La differenza sta nel modo in cui sviluppa la malattia. Nel primo - salvo rare eccezioni favorite anche dall’età avanzata e dalla presenza di altre patologie - i sintomi sono mediamente leggeri; chi invece non è vaccinato, è un paziente “instabile”. Il Covid è un virus subdolo: parte piano e poi può diventare molto aggressivo. Capita che quando sembra che il paziente stia migliorando, abbia delle improvvise ricadute.

Che strumenti avete in più oggi di un anno fa?

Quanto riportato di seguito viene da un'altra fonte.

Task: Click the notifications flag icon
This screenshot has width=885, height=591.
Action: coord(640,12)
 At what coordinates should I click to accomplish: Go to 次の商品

Il vaccino innanzitutto. Poi sappiamo prescrivere in maniera più mirata, a seconda del paziente, farmaci che usavamo già all’inizio; si sono aggiunte le terapie monoclonali che però possono essere somministrati solo ad un determinato tipo di paziente, ovvero nei primi giorni della malattia, quando ancora i sintomi sono leggeri però si teme un possibile aggravamento. Poi, a breve, dovrebbero arrivare nuovi farmaci specifici per il Covid. Ma intanto il consiglio resta lo stesso: vaccinatevi. E mi raccomando fate la terza dose.

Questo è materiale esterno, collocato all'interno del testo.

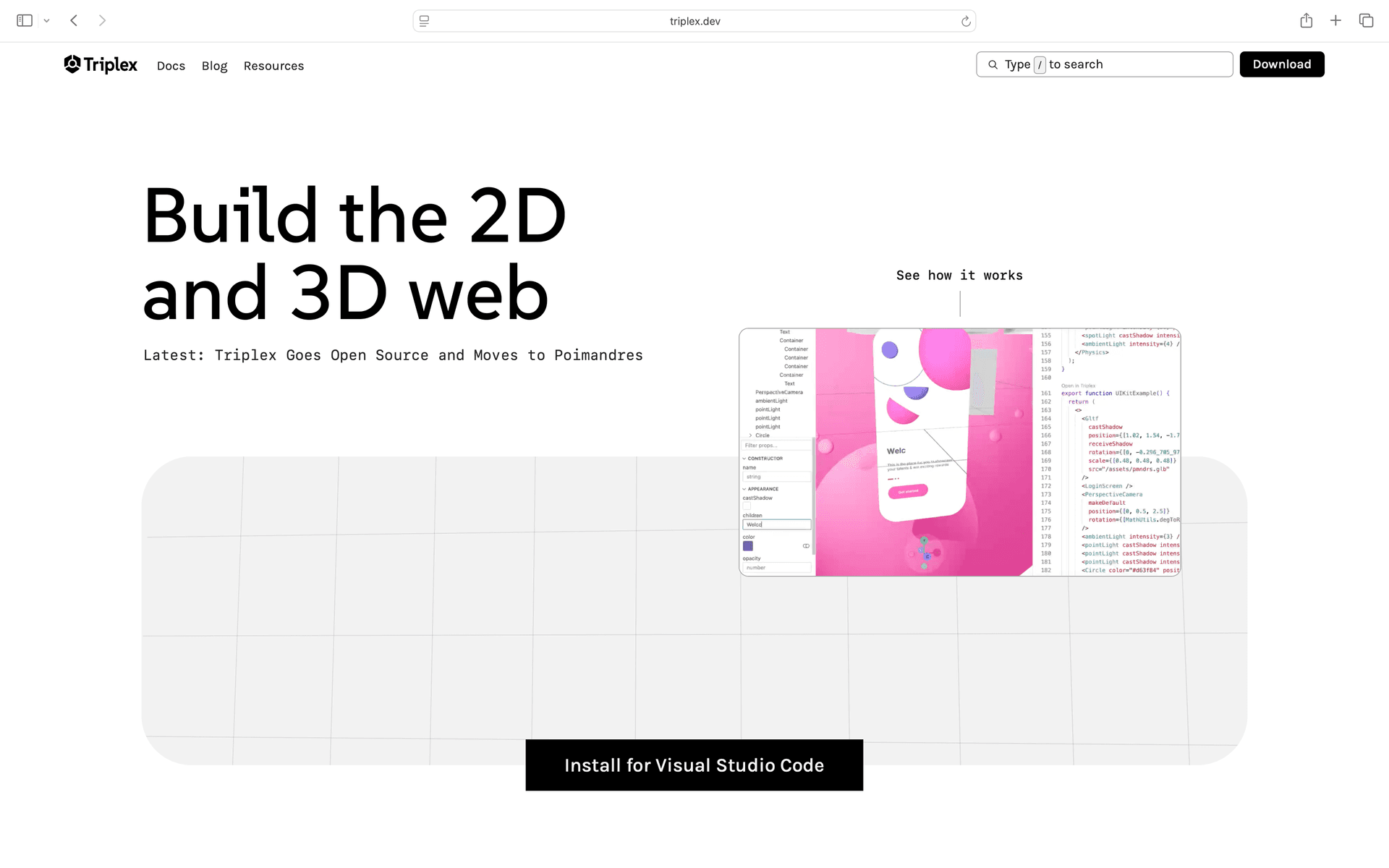Expand the Circle tree item chevron
Viewport: 1389px width, 868px height.
click(750, 435)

E con i pazienti no-vax come vi comportate?

I problemi li abbiamo con loro. Non sono facili da seguire, perché hanno una serie di pregiudizi. Richiedono tempo e uno sforzo in più degli altri. Con loro dobbiamo essere anche psicologi per superare le barriere che frappongono tra noi e loro.

Scusi, ma dopo quasi due anni, dove trovate la forza e la pazienza per cercare di curare chi crede ancora che il virus non esista e che ci si possa curare con il tè di ortiche?

Dobbiamo cercare di capire le loro paure. Spesso e volentieri ci troviamo di fronte a persone confuse e sfiduciate. Il primo passo è prendersi il tempo di ascoltare le loro sofferenze e poi spiegare quali sono le terapie giuste da seguire.

Risultati?

Spesso ci riusciamo ed è la soddisfazione più grande. Altre volte no: le persone rifiutano sia le cure domiciliari che il ricovero. Dopo un po’ non rispondono neanche più al telefono. Qualcuno non sa più a chi credere.

In che senso?

Che c’è chi ha speso fior di quattrini inseguendo i consigli di profittatori che promettevano cure miracolose. E adesso non crede più a nessuno. Per cui quando prescriviamo le cure “tradizionali” capita di sentirsi dire: dottore voglio l’argento vivo.

E quando spiega i benefici del vaccino?

Qualcuno mi dice: “Dottore non parliamo di politica, per favore”.